§ **本文**:
== == ==

※ページ下にこの動画の深堀り解説があります。
「おさらい会」って、一般の方には意味が伝わっていないかもしれませんよ。
初めて聞いたら、
「みんなで何かを復習する会なのかな?」
って思いませんか?
実は私も15年前に音楽教室業界へ入りましたが、この言葉を初めて聞いたとき、
「ん?何だろう?」
と思いました。
「生徒さん同士で演奏を披露する場」だとは、言葉だけでは分からなかったんですよね。
つまり、教室の中では当たり前でも、外の人には伝わっていない言葉があるということです。
これ、狭くてマニアックな話ですけど、集客では地味に大事なんじゃないでしょうか。
では、外向けに発信するときはどうすればいいのか?
そもそも、なぜ演奏を披露する場を「おさらい会」と呼ぶのか?
深掘りします。
深掘り解説
私が音楽教室業界に入ったのは15年前、東京のスガナミ楽器の音楽教室でした。
私はここで 5年ほど勤務しましたが、おそらくこの5年間のスガナミ楽器では「おさらい会」という言葉は聞かなかったと思います。
私が最初にこの言葉を知ったのは、確か 10年前の独立前後の時期だったと記憶しています。
ネットで町の個人ピアノ教室のブログか何かを見たのが最初だったと思います。
私もやっぱり思いましたよ
「ん?何だろう?」
ってね。
それでそのブログか何かを読み進める中で
「どうやら生徒さん同士で演奏を披露しあう内輪のイベントらしい」
ということが見えてきたんですね。
なのでこの「おさらい会」という言葉、日頃からちょっと注意して扱った方がいいと思うんですよね。
みんなが使っているから伝わるとは限らない言葉かと思います。
ではそもそも、「おさらい」という言葉って何なんでしょうか?
調べてみると、この「さらう」という動詞の元々の意味は
教わったことを振り返り、何度も繰り返して身につけること
みたいなニュアンスだったようで、「お復習い(おさらい)」と書きます。

== == ==

§ **練習問題**:
上にある「おさらい会」という言葉についての文章を、最初から最後まで一字も変えずに書き写してください。

== == ==

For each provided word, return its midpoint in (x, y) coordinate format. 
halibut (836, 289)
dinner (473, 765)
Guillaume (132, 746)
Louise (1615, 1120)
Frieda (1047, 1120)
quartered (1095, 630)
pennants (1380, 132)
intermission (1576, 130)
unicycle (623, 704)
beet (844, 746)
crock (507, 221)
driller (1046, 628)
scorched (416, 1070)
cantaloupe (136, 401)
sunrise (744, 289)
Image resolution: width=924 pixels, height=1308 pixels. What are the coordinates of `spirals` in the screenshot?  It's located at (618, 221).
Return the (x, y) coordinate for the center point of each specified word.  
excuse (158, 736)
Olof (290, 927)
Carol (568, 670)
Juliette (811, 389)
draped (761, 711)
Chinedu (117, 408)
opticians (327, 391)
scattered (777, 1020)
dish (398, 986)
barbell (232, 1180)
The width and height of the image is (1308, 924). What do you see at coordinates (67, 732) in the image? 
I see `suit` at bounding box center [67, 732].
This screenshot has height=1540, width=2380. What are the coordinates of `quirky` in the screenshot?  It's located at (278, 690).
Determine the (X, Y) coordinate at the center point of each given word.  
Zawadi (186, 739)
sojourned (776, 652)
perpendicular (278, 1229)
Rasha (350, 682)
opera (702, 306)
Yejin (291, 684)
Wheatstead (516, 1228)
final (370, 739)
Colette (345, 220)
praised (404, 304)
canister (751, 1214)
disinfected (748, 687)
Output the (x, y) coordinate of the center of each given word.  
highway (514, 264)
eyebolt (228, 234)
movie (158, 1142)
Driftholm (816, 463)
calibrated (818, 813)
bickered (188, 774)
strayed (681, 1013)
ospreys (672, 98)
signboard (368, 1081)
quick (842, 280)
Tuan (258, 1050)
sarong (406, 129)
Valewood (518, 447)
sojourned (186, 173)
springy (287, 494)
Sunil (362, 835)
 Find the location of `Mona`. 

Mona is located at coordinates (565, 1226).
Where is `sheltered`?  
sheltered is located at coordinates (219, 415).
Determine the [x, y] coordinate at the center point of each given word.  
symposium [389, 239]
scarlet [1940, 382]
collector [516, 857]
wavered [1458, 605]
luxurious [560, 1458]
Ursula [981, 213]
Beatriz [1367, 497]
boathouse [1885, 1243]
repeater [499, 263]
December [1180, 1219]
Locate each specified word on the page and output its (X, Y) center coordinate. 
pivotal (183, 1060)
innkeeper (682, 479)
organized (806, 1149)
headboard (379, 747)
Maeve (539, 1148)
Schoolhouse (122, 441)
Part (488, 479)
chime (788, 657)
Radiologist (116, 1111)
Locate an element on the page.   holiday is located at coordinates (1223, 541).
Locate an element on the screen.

== == ==

§ **回答**:
※ページ下にこの動画の深堀り解説があります。
「おさらい会」って、一般の方には意味が伝わっていないかもしれませんよ。
初めて聞いたら、
「みんなで何かを復習する会なのかな?」
って思いませんか?
実は私も15年前に音楽教室業界へ入りましたが、この言葉を初めて聞いたとき、
「ん?何だろう?」
と思いました。
「生徒さん同士で演奏を披露する場」だとは、言葉だけでは分からなかったんですよね。
つまり、教室の中では当たり前でも、外の人には伝わっていない言葉があるということです。
これ、狭くてマニアックな話ですけど、集客では地味に大事なんじゃないでしょうか。
では、外向けに発信するときはどうすればいいのか?
そもそも、なぜ演奏を披露する場を「おさらい会」と呼ぶのか?
深掘りします。
深掘り解説
私が音楽教室業界に入ったのは15年前、東京のスガナミ楽器の音楽教室でした。
私はここで 5年ほど勤務しましたが、おそらくこの5年間のスガナミ楽器では「おさらい会」という言葉は聞かなかったと思います。
私が最初にこの言葉を知ったのは、確か 10年前の独立前後の時期だったと記憶しています。
ネットで町の個人ピアノ教室のブログか何かを見たのが最初だったと思います。
私もやっぱり思いましたよ
「ん?何だろう?」
ってね。
それでそのブログか何かを読み進める中で
「どうやら生徒さん同士で演奏を披露しあう内輪のイベントらしい」
ということが見えてきたんですね。
なのでこの「おさらい会」という言葉、日頃からちょっと注意して扱った方がいいと思うんですよね。
みんなが使っているから伝わるとは限らない言葉かと思います。
ではそもそも、「おさらい」という言葉って何なんでしょうか?
調べてみると、この「さらう」という動詞の元々の意味は
教わったことを振り返り、何度も繰り返して身につけること
みたいなニュアンスだったようで、「お復習い(おさらい)」と書きます。